= INSTRUCTIONS TO FOLLOW =
Taking the line with "You are a computer-use agent." as the first, copy every line through the end of the records below exactly. Do not include pictures.

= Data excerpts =
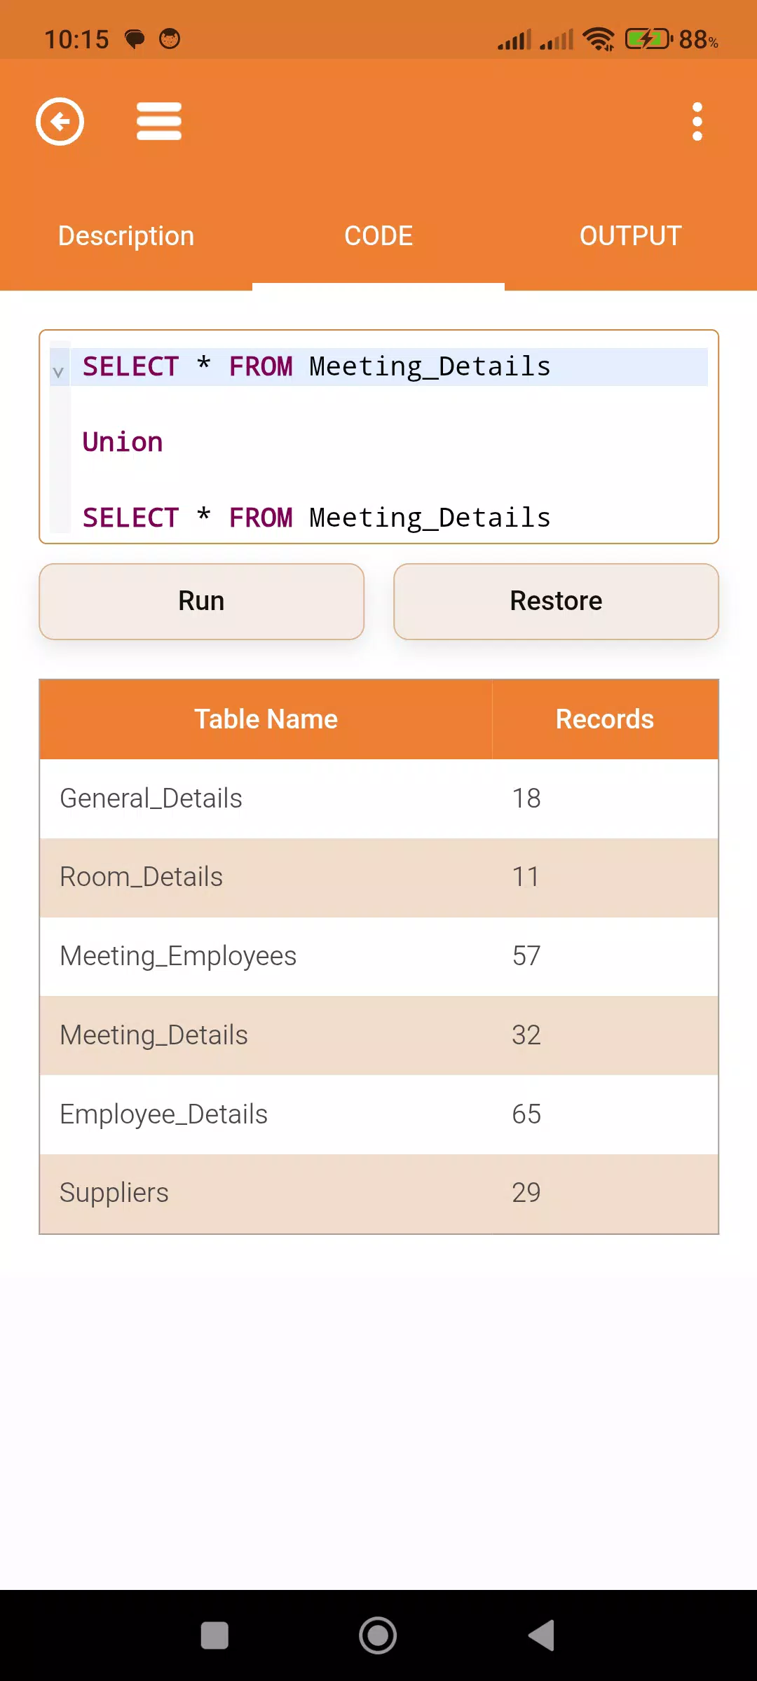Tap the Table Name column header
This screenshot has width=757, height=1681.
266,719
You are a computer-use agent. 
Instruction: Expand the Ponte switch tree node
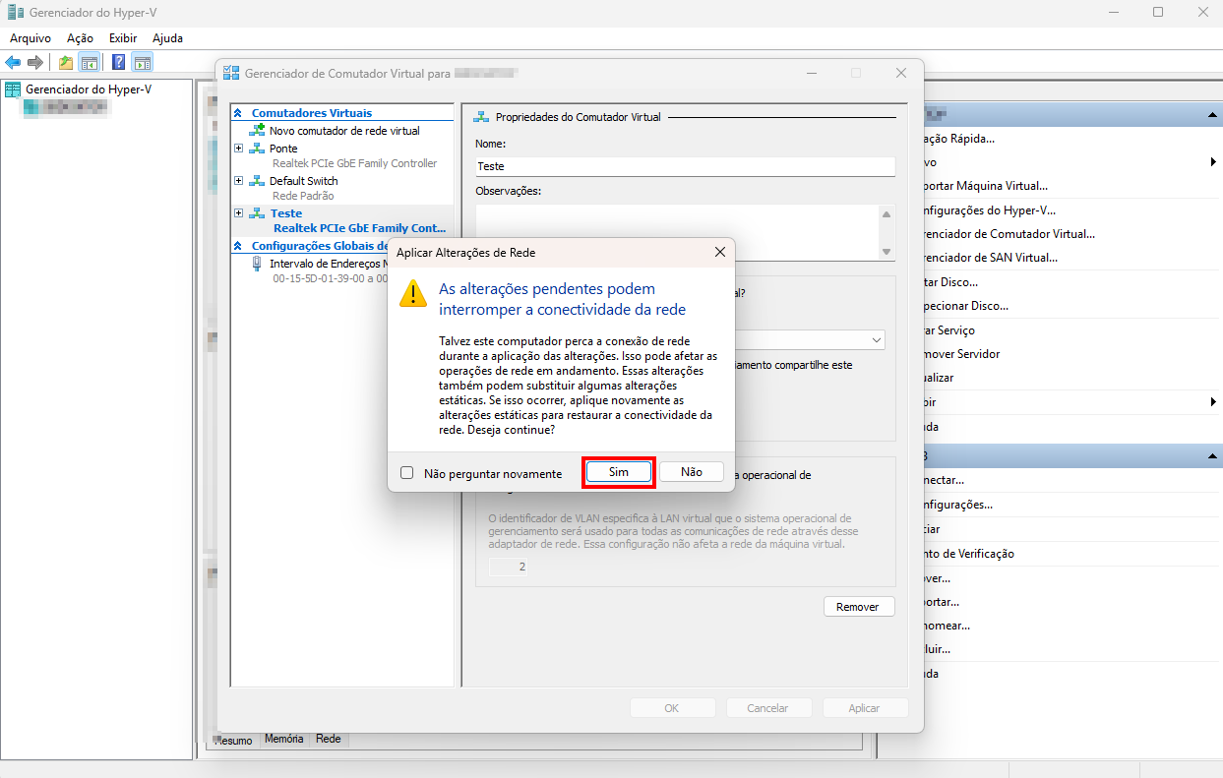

= PROBLEM SOLUTION =
You are a computer-use agent. 
Instruction: Expand the Ponte switch tree node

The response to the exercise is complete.